▸ **What the task asks**
Look through the material below. Return exactly the lines from the one with "Bomp: (34, 198)" through the one with "Click here (846, 319)", both included.
^^^^^^^^^^^^^^^^
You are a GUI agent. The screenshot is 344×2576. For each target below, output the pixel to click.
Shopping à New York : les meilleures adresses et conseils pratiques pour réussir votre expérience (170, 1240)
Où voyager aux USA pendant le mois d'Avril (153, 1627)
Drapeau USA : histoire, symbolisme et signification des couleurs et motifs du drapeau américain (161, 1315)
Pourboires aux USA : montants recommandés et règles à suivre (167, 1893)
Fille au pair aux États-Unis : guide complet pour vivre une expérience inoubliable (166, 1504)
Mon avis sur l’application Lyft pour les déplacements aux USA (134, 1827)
^^^^^^^^^^^^^^^^
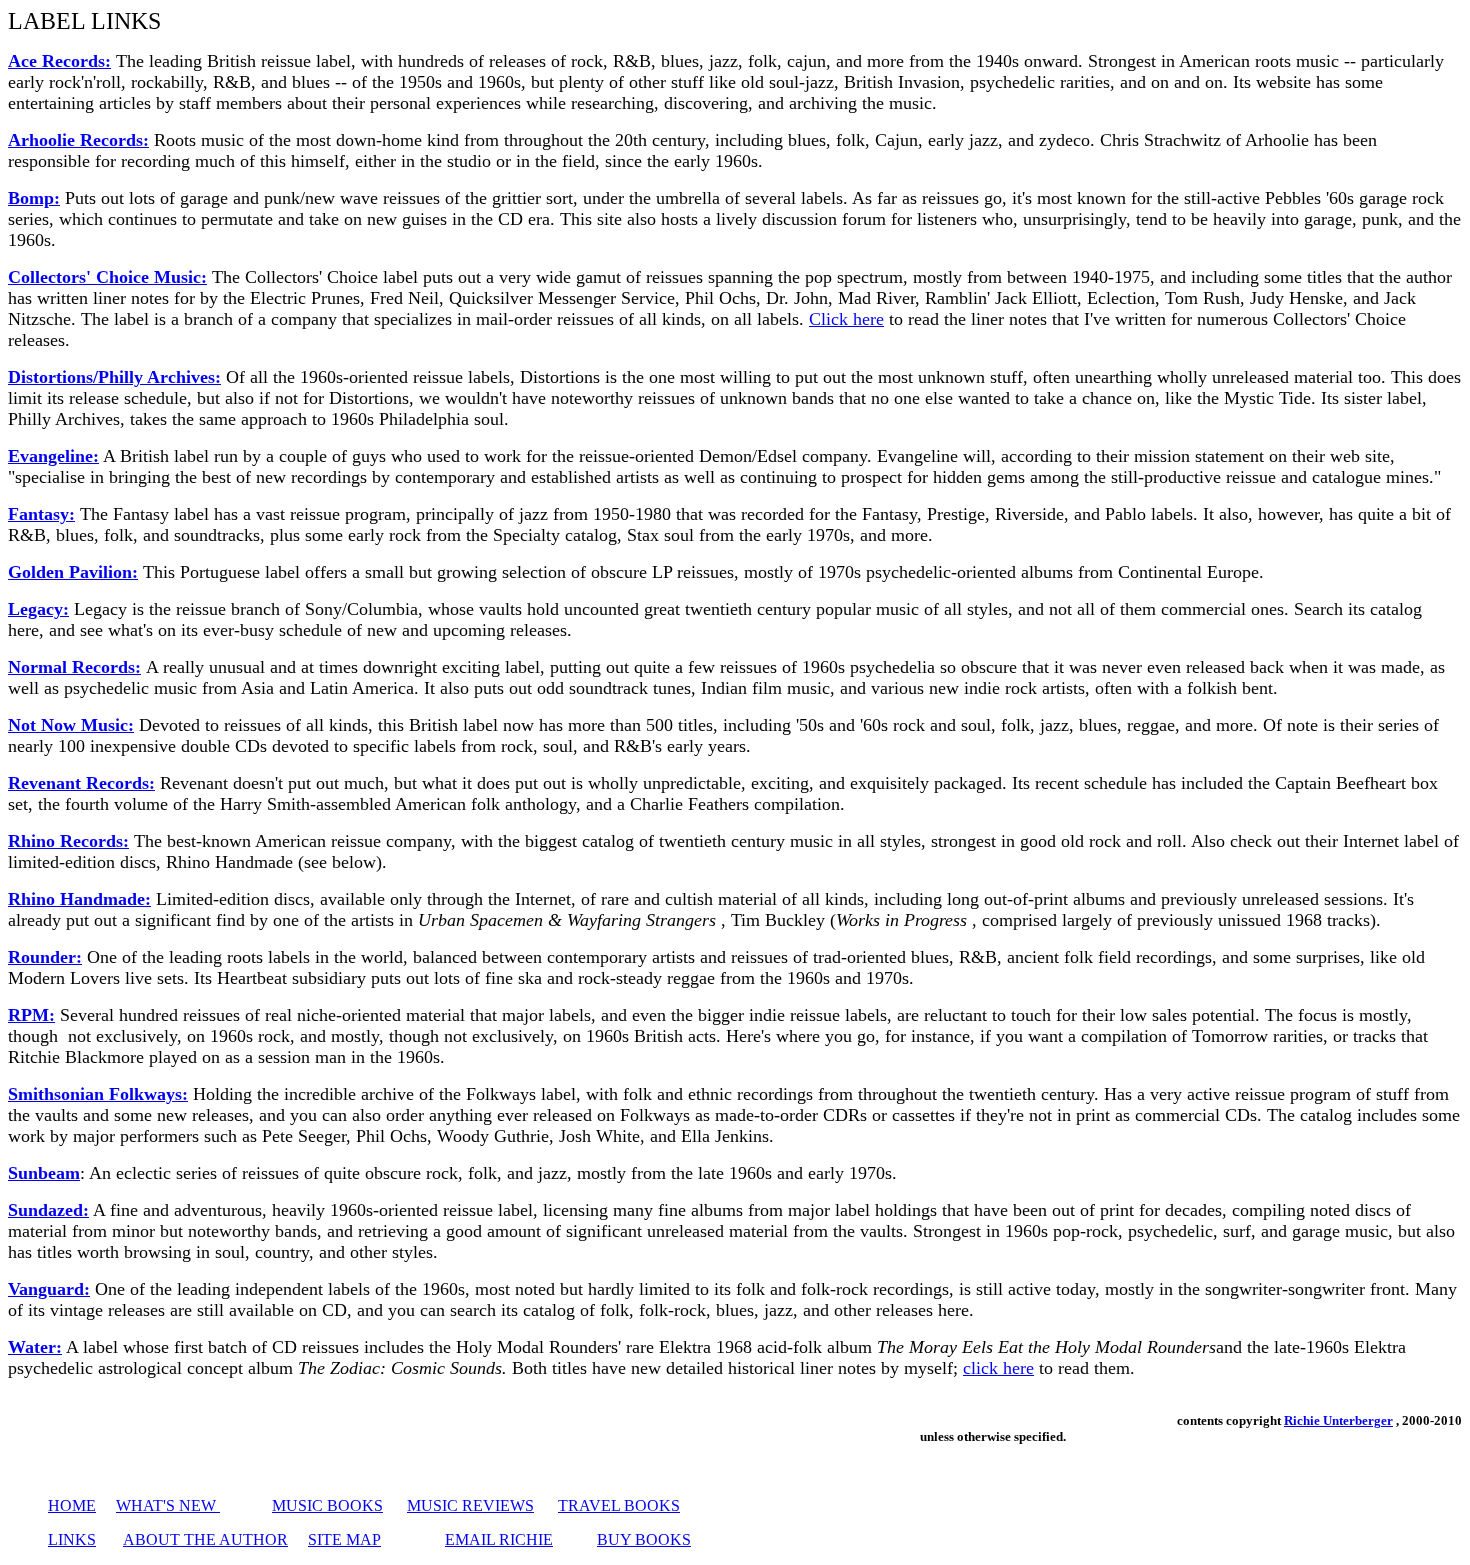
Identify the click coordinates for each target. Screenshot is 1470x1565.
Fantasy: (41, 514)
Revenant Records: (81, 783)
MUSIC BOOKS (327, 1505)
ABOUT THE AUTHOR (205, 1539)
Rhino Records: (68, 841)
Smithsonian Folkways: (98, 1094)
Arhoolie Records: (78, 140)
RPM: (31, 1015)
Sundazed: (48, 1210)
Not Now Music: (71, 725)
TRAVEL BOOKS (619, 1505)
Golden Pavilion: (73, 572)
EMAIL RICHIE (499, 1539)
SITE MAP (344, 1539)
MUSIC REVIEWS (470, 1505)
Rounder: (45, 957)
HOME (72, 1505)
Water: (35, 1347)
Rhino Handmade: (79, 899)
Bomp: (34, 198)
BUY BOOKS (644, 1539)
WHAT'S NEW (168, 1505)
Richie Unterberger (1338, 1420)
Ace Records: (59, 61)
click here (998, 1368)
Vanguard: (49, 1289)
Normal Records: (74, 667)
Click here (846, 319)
^^^^^^^^^^^^^^^^
▸ **Task result**
Bomp: (34, 198)
BUY BOOKS (644, 1539)
WHAT'S NEW (168, 1505)
Richie Unterberger (1338, 1420)
Ace Records: (59, 61)
click here (998, 1368)
Vanguard: (49, 1289)
Normal Records: (74, 667)
Click here (846, 319)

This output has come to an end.